MATERIALS PROVIDED.
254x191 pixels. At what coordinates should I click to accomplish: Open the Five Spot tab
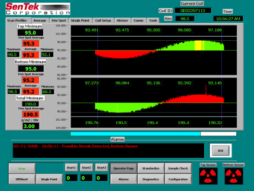pyautogui.click(x=59, y=20)
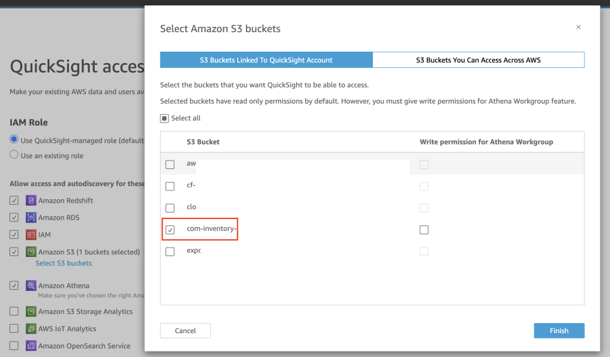The image size is (610, 357).
Task: Click the AWS IoT Analytics icon
Action: point(31,329)
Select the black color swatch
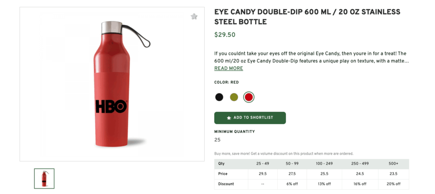Image resolution: width=435 pixels, height=194 pixels. click(219, 97)
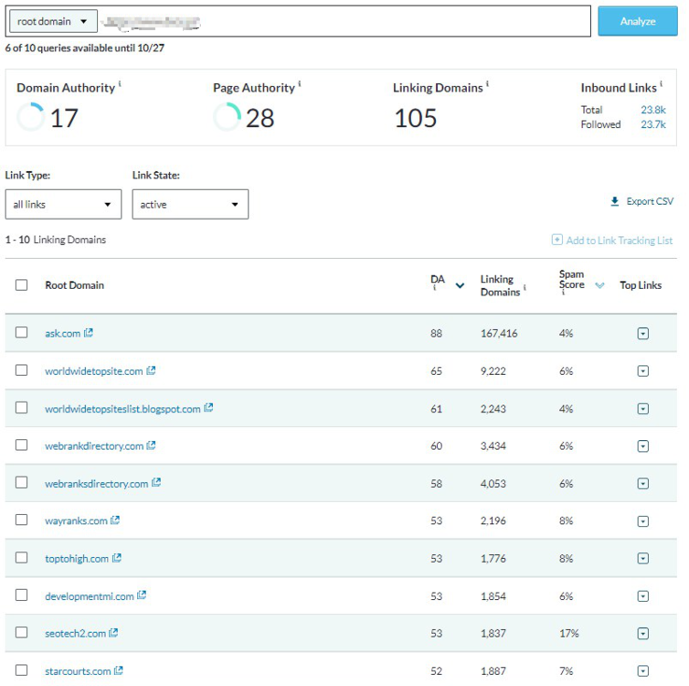Open external link icon for seotech2.com

114,633
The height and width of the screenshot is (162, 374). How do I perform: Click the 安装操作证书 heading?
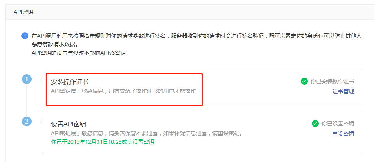pos(70,82)
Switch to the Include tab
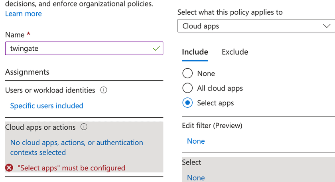The width and height of the screenshot is (335, 182). [x=195, y=52]
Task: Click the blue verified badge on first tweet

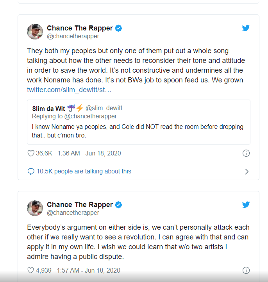Action: 118,28
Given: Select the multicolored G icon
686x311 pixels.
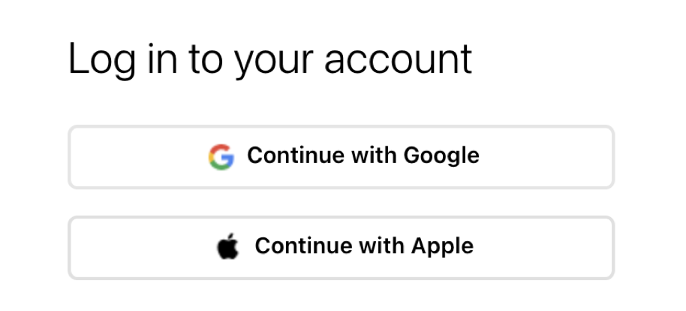Looking at the screenshot, I should point(221,157).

ASSIGNMENT.
What is needed is an exact repeat of the lines from the one containing "Switch to the Include tab" through the last line of the records above, both included, with pictures left out.

SOLUTION TO THIS TASK.
Switch to the Include tab
The width and height of the screenshot is (335, 182). [x=195, y=52]
Task: Click the blue verified badge on first tweet

Action: 118,28
Given: Select the multicolored G icon
686x311 pixels.
Looking at the screenshot, I should point(221,157).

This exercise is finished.